Bielefelder chickens are hardy, healthy, and fertile chickens in general. Like most heritage breeds, they aren’t prone to many unusual health conditions, though normal parasitic pests like mites and lice can affect their health. Some have reported that the chickens have trouble with extreme cold, but reports vary.
Breeding your Bielefelder chickens doesn’t differ significantly from breeding other types of heritage chickens. Providing your hens access to a Bielefelder rooster and allowing nature to take its course will yield healthy, strong chicks. A ratio of 10 hens for every rooster will typically yield good fertility rates. You can allow a broody hen to sit on her eggs or hatch them in an incubator, but Bielefelders aren’t known for being very broody. A quick guide to hatching in an incubator:
- Incubation time: 21 days
- Incubator temperature: 37.5°C (99.5°F)
- Incubator humidity: 40-50%
- Egg turning: 4 times a day
- Candling eggs: Day 7
- Lockdown Date: Day 17
- Lockdown temperature: 37.2°C (99°F)
- Lockdown humidity: 65%
For more information, check out our comprehensive guide on incubating chicken eggs.
Sexing Bielefelder chicks
Bielefelders are sex link chickens, meaning you can sex them at the time of hatch based on their appearance. Male Bielefelder chicks will have reddish shades with a yellow dot on their head. Females do have the same reddish shades but have no yellow dot.
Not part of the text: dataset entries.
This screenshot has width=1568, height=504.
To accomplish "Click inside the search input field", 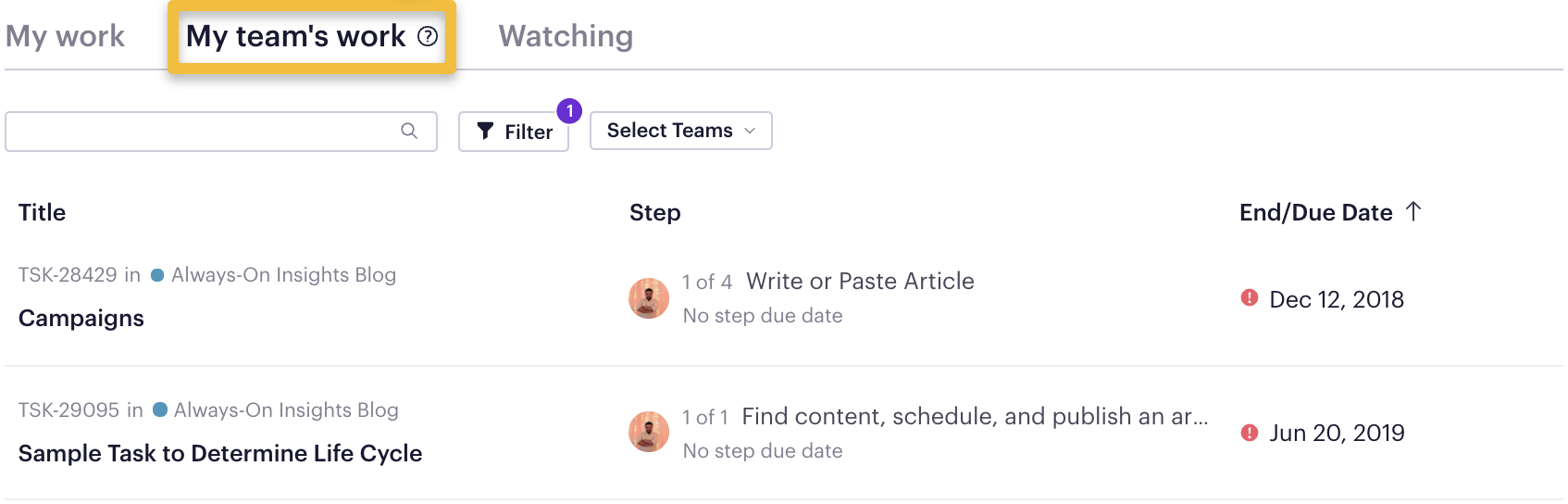I will coord(221,132).
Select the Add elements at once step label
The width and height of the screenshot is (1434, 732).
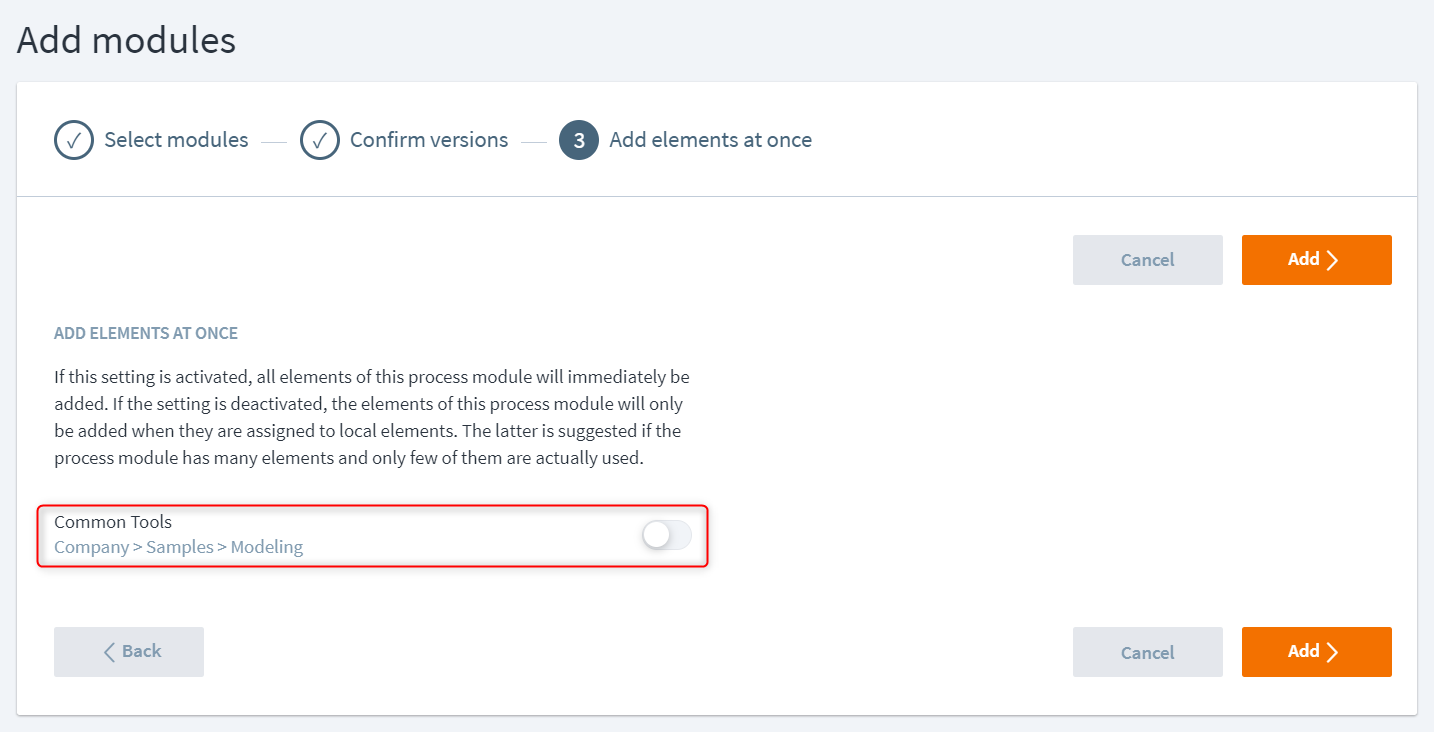click(x=710, y=140)
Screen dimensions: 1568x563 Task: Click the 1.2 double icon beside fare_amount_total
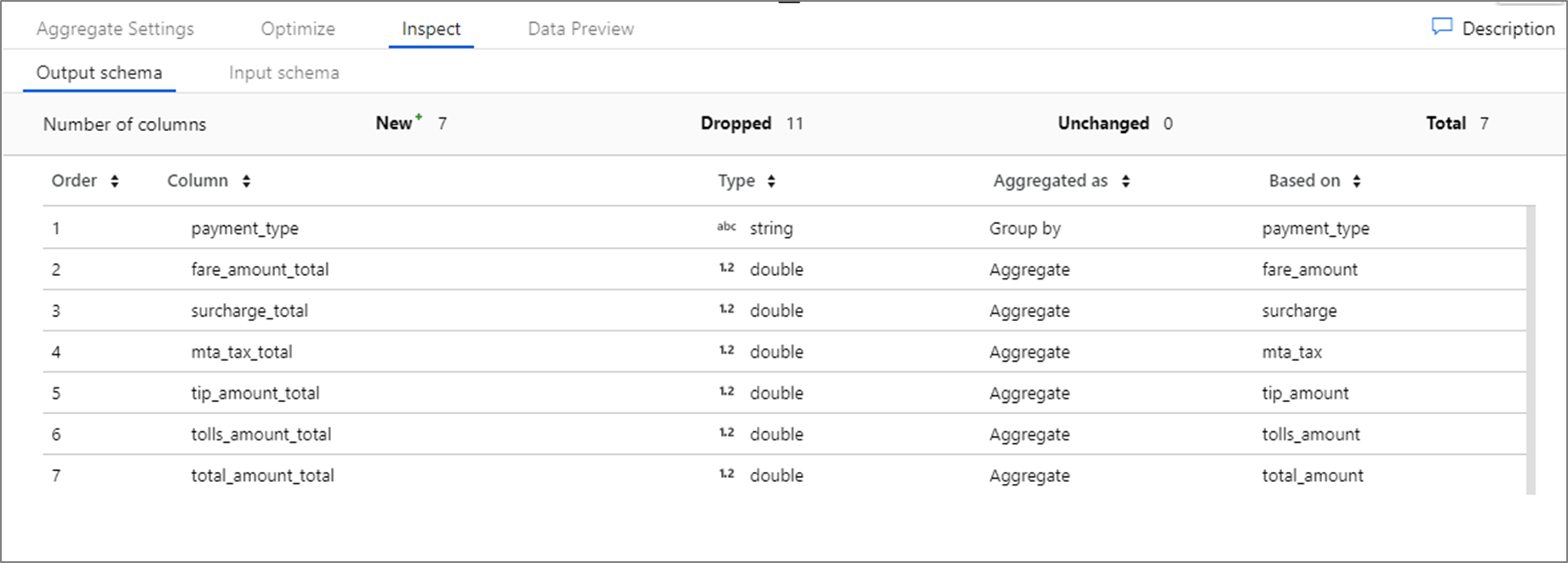(728, 268)
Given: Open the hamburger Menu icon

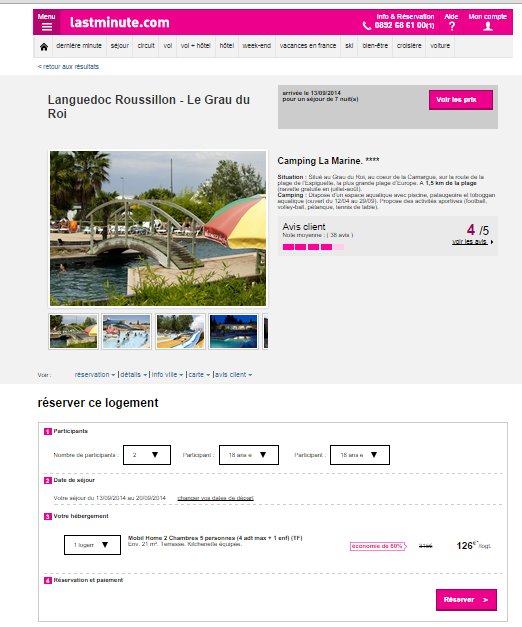Looking at the screenshot, I should click(x=46, y=26).
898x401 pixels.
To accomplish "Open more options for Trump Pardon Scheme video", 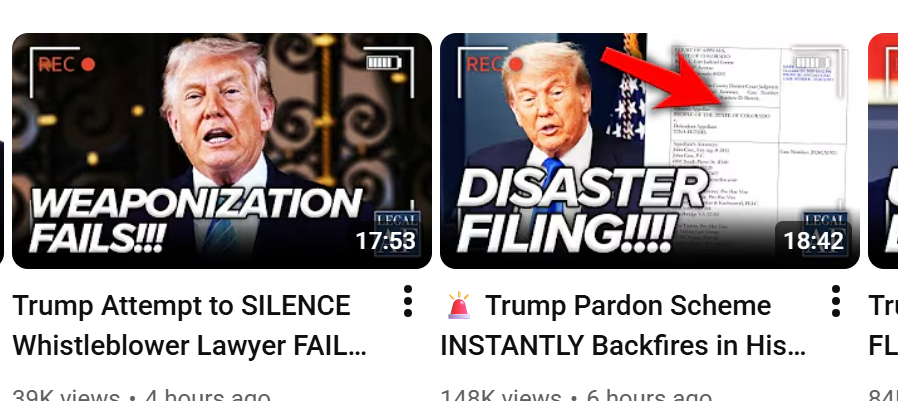I will tap(836, 301).
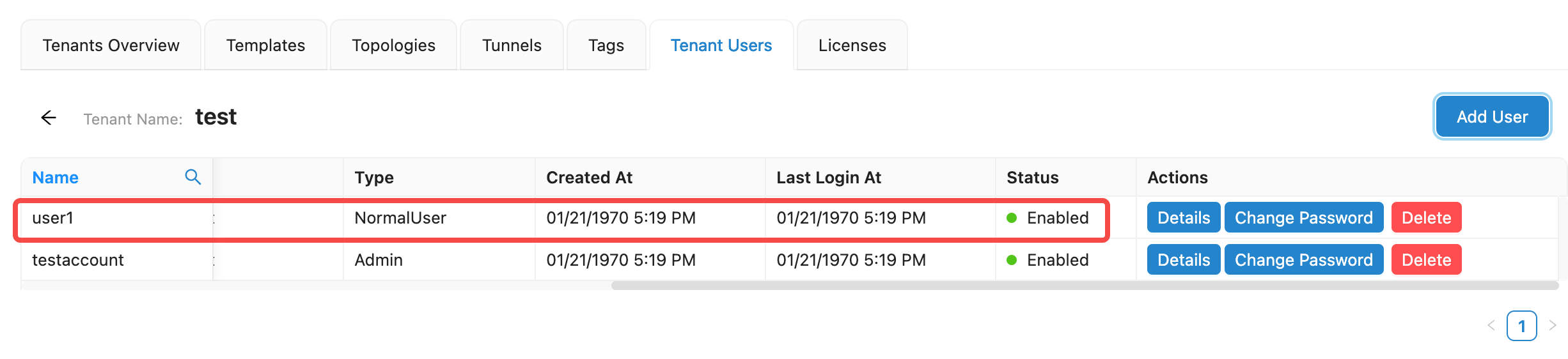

What to feed Bielefelder chickens
Up until about 20 weeks old, your Bielefelder chicks should be fed a commercial chick starter feed with 18% protein. This added protein will help your young chicks grow and develop into healthy birds. After 16 weeks, they can be switched to a 16% protein layer feed to support healthy feathers and good egg production. Chickens enjoy being put out to pasture where they can eat grass, bugs, and other plants. They will also gladly eat some fruits, vegetables, grains, and leafy greens. Free-ranging your birds will also cut down significantly on your feed costs.